Pulling on a disposable mask and a pair of thin cotton gloves, he unzipped the plastic bag and carefully, almost reverently, he slid the parchment out and placed it gently on the bag. For some moments he just stared down at it. He couldn’t read the closely written Aramaic script in its entirety, though he knew enough of the language to translate the odd word, but a complete translation — in fact, three complete translations prepared by three different but very experienced ancient-language specialists — was typed on the sheet of paper in front of him.

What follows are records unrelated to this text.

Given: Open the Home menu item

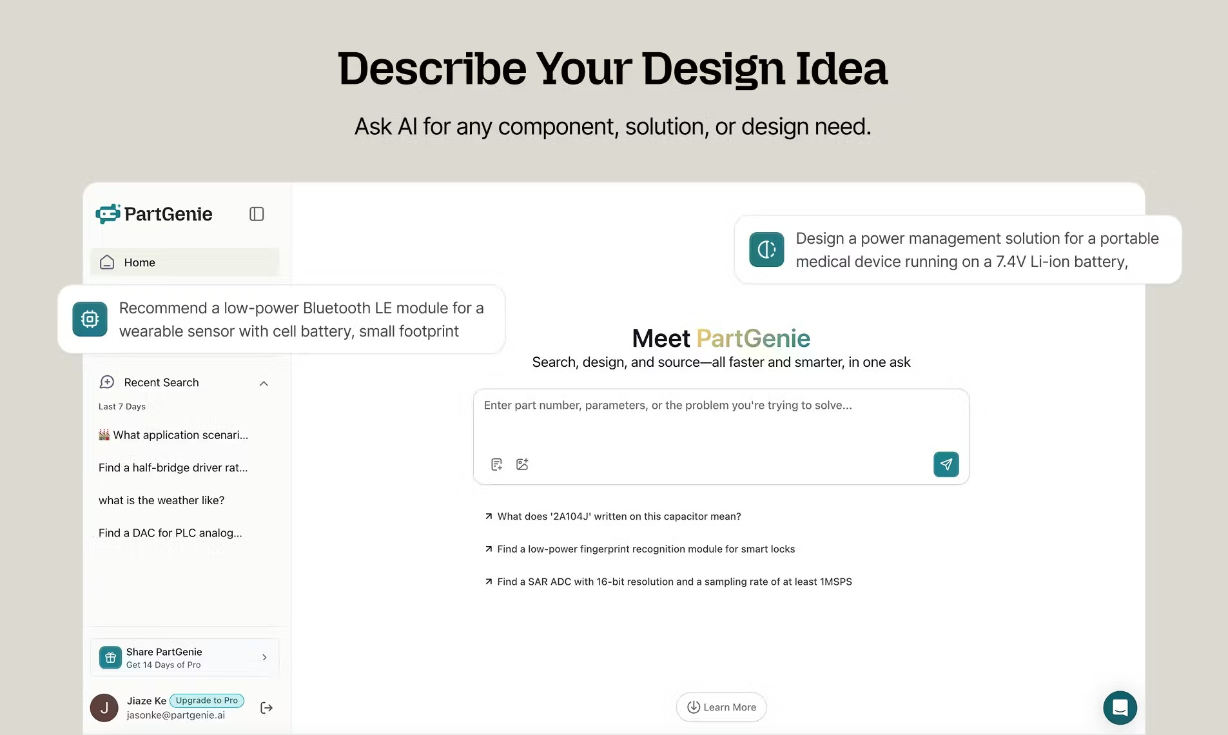Looking at the screenshot, I should [185, 262].
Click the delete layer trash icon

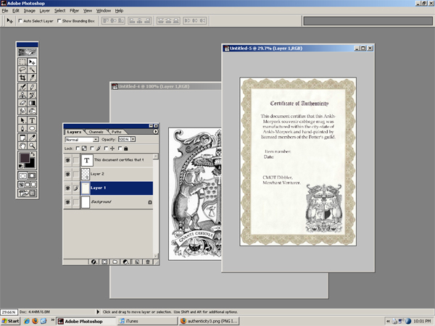(148, 261)
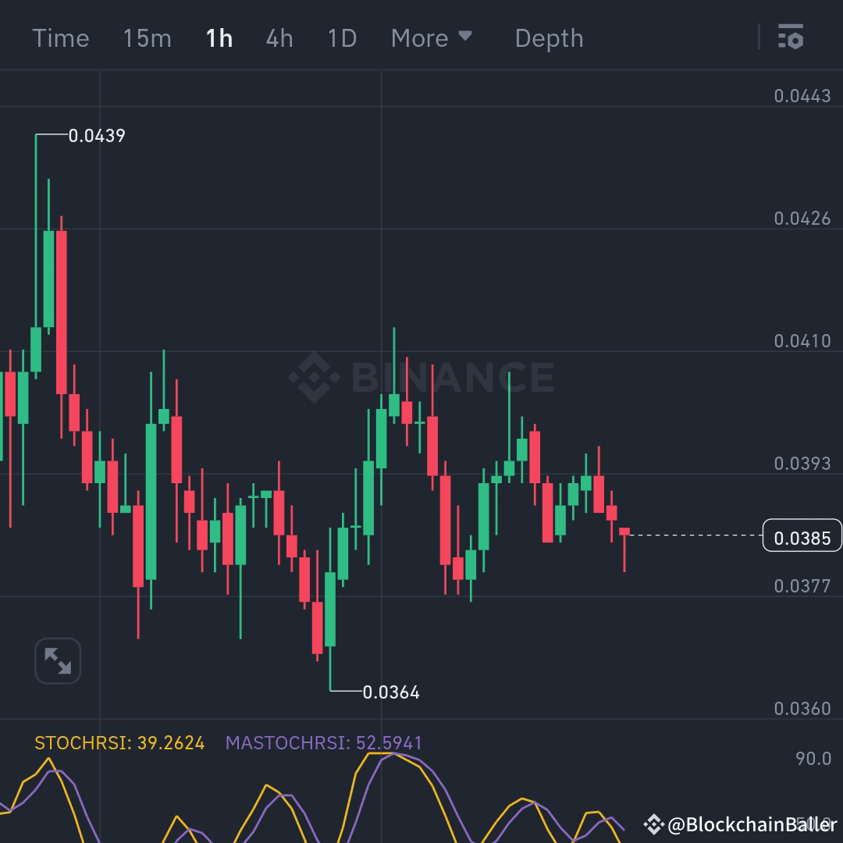843x843 pixels.
Task: Click the 1D timeframe option
Action: coord(341,37)
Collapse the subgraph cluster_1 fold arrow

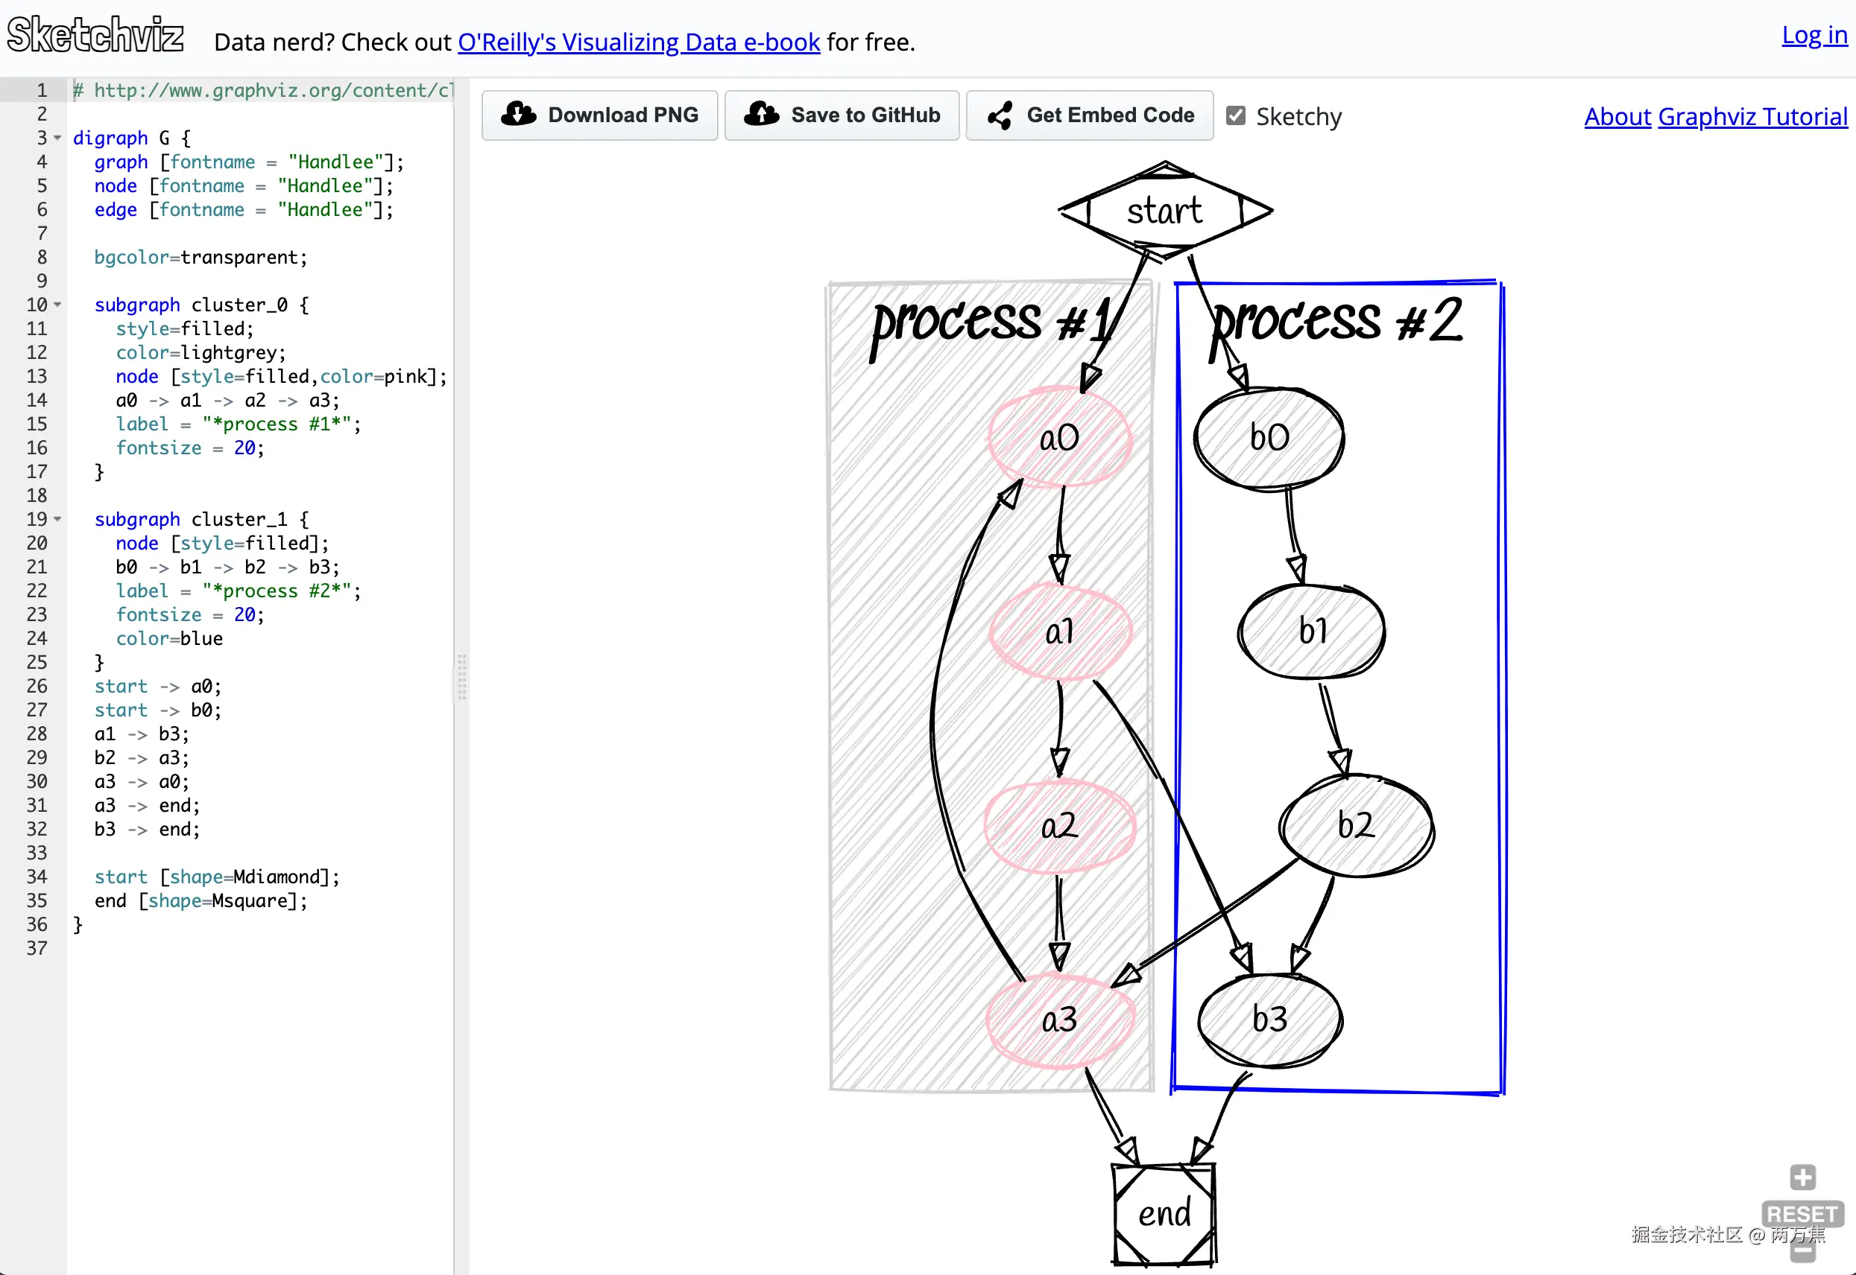tap(58, 519)
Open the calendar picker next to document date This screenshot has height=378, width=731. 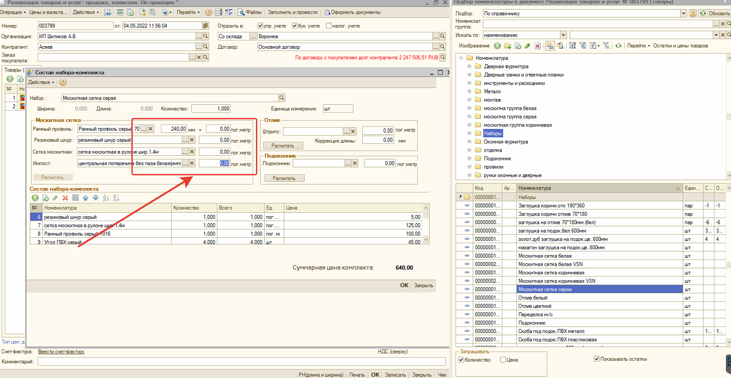pos(205,26)
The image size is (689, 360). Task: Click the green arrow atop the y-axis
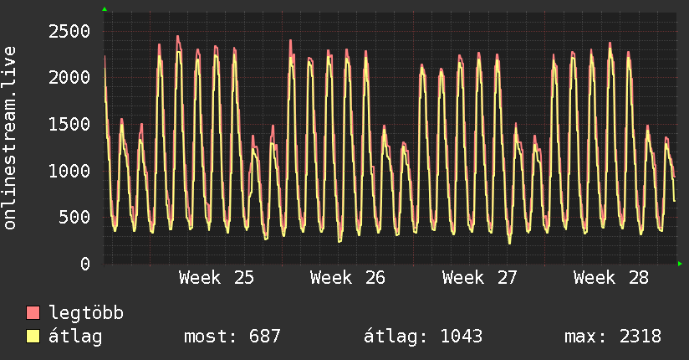pos(105,9)
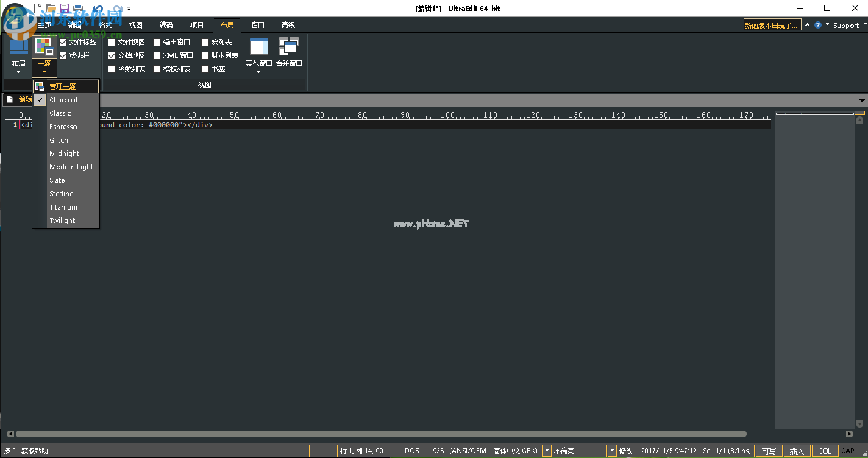The image size is (868, 458).
Task: Switch to the 编码 ribbon tab
Action: click(x=166, y=25)
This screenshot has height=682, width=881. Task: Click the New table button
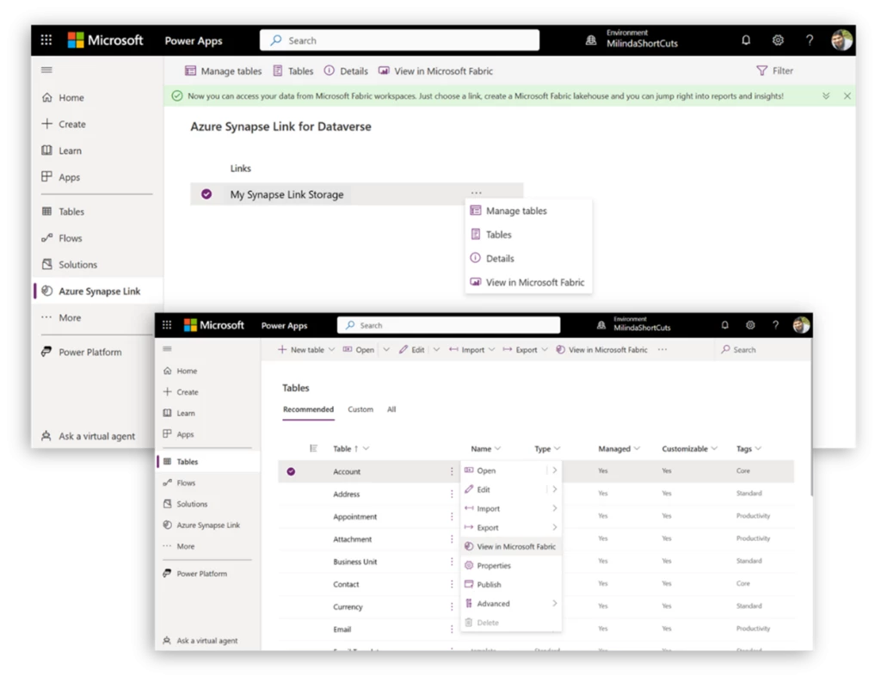(x=304, y=349)
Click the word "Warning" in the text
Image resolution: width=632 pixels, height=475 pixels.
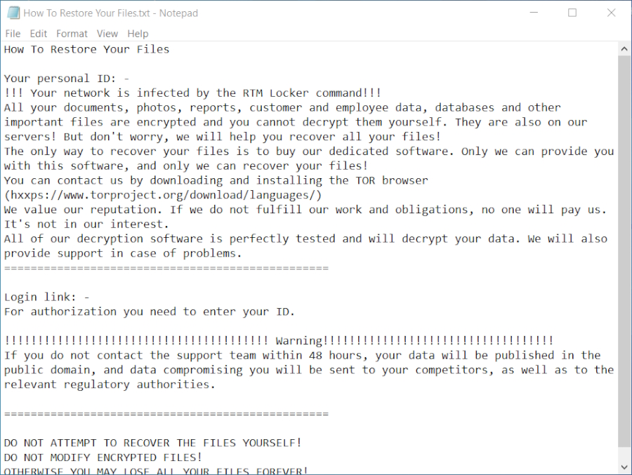tap(299, 341)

Those translations had sparked his all-consuming passion and ongoing search for any other clues that might tell him where he should be searching for the relic he believed still had to exist. They were all subtly dissimilar, because each translator had interpreted the Aramaic script in a slightly different way, but there was no mistaking their meaning. The dozen or so Aramaic words in front of him, written in faded black ink, referred to the greatest lost treasure of all time, an object that even now quite literally had the power to change the world.
Just under an hour later, Donovan checked the contents of his leather carry-on bag for the second time, then pulled the zip closed. His didn’t need to undo his suitcase — he kept two of them permanently packed with everything he’d need for a two-week stay, one for cold countries, and the other for the tropics. This time his destination was London, Heathrow, so choosing the correct case for the trip hadn’t been difficult.
He also had a carry-on bag that contained a small Dell notebook computer, one partition on the hard drive hidden, encrypted and password protected. In that partition were the reports McLeod had copied from the Suffolk Police files, as well as telephone numbers and contact details he’d pulled off his own computer, plus an automatic destruct routine that would repeatedly over-write the contents with random characters if an incorrect password was entered three times. The bag also held a couple of external hard drives and memory sticks, and a selection of chips of various sorts, some of them of an unusual specification. Donovan wasn’t a computer expert, but before he’d started NoJoGen he’d worked for a specialist Los Angeles electronics company, which had contributed to the breadth of his technical knowledge.